The president of the National Hispanic Christian Leadership Conference, Reverend Dr. Samuel Rodríguez, has spoken out on the use of this bill to discriminate against Christians and the LGBT community in California. The reverend didn't mince words when he said that "California's AB-2943 is the most egregious, tone-deaf, and discriminatory example of anti-religious legislation that I have witnessed in all my years of ministry. I am deeply troubled that this profoundly flawed bill has already passed the California Assembly and now sits with the Senate."
Several young adult conferences have already been canceled in California, such as those held by Summit Ministries, out of fear for how they may be attacked legally for teaching the Bible, and ministries across the state are now afraid that sermons from the pulpit may open them up to lawsuits, discrimination and smear campaigns.
The idea that if the state of California isn't convinced your beliefs are both true and effective, it can prosecute you, flies in the face of the core concepts of religious liberty as well as freedom of expression and association. Jim Domen, now a Christian pastor who was saved by the Word of God from a lifestyle of spiraling depression and social alienation caused by his struggles with the homosexual life-style, has also called out the legislature for "trying to silence the power of Jesus Christ."
Domen sees the bill as the government "controlling how we identify sexually," and far from protecting the rights of the LGBT community is instead cutting off their right to choose; to decide to seek the help of the Church and of God.
These are men and women who have experienced the misery and confusion surrounding issues of sexual identity and come to the other side with the help of the Church and of God and they know firsthand the harm this bill will do to Californians. Shouldn't we listen to those who have benefited from the efforts of dedicated pastors and Christian counselors and allow individuals to make their own decisions?
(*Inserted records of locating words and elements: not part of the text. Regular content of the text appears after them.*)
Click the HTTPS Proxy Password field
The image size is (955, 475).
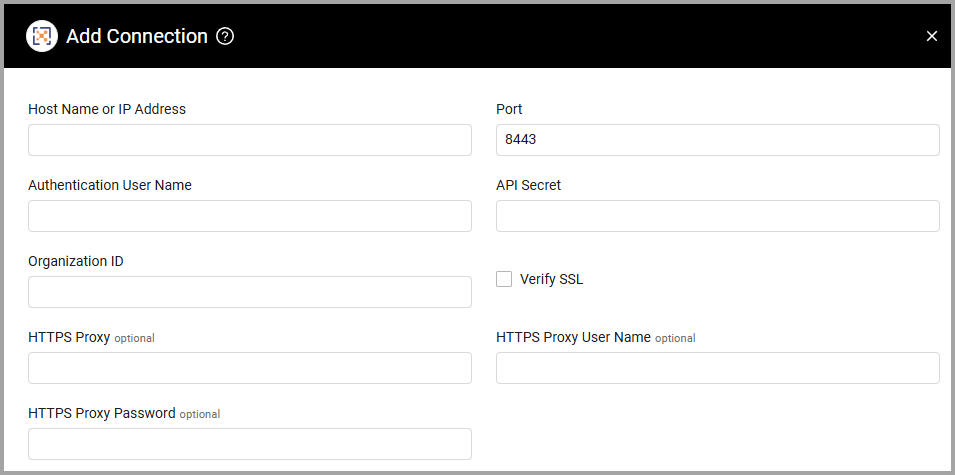point(250,444)
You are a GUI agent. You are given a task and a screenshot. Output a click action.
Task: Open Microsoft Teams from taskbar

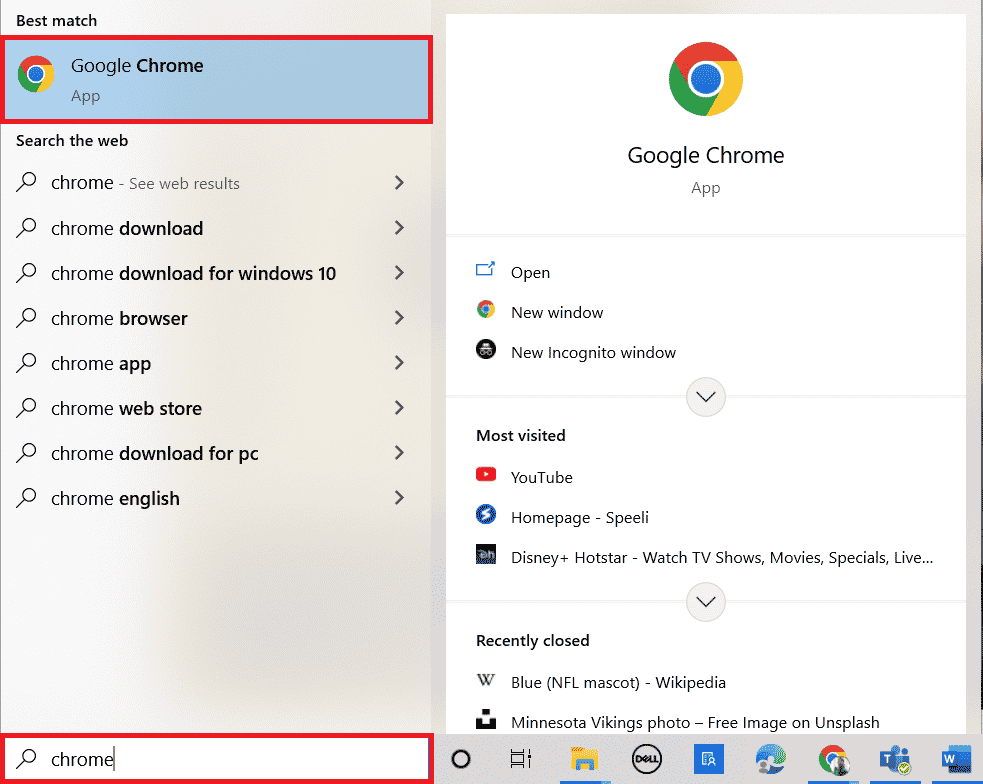click(891, 759)
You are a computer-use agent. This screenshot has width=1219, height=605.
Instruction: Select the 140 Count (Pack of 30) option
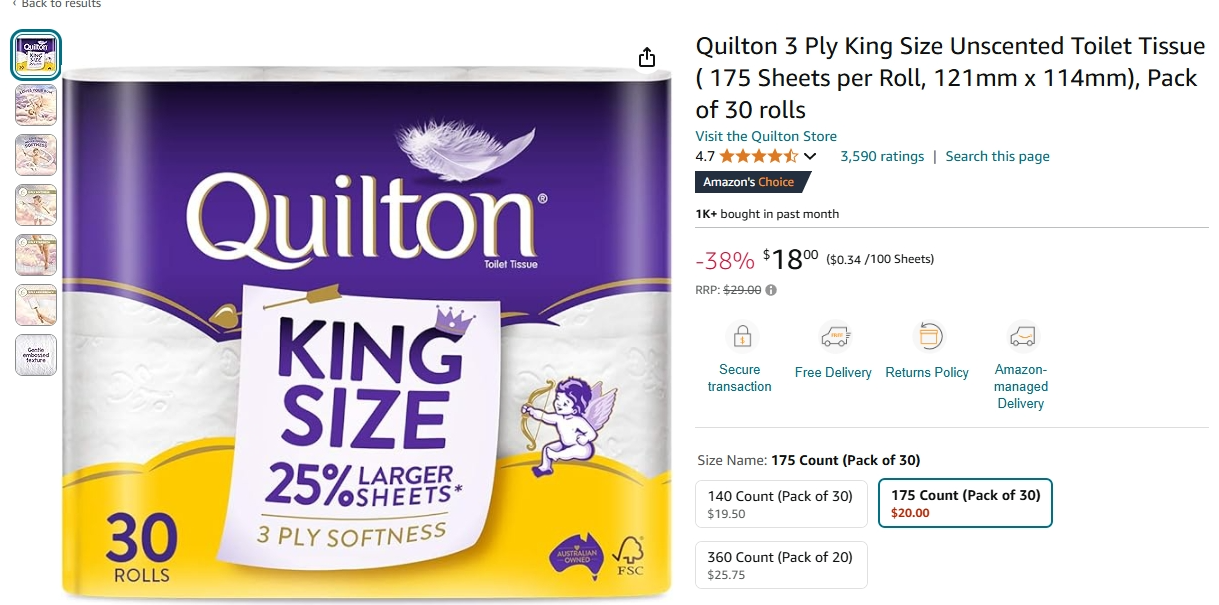[781, 504]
Other more libertarian voices, such as Rob Dreher who writes for The American Conservative, warns of the chilling effect Bill 2943 will have on freedoms of thought when he writes, "I would be appalled if a pro-LGBT organization decided to cancel a conference in my conservative state because they legitimately feared that local prosecutors would charge them over what they intended to say at the conference. That's not America, or at least not the kind of America I want to live in."
Leave it to the government of California to legislate what religious and sexual beliefs are valid and which are forbidden. In support of the freedom to follow their own beliefs, a series of demonstrations called Freedom Marches is being organized as a gathering together of those who have put aside homosexual and transgender lifestyles.
Luis Javier Ruiz was in attendance in Washington D.C. near the Washington monument at the first march and began by asking those in the LGBT lifestyle to come back, come back to the church and back to God through repentance of a lifestyle that is not God's best for them.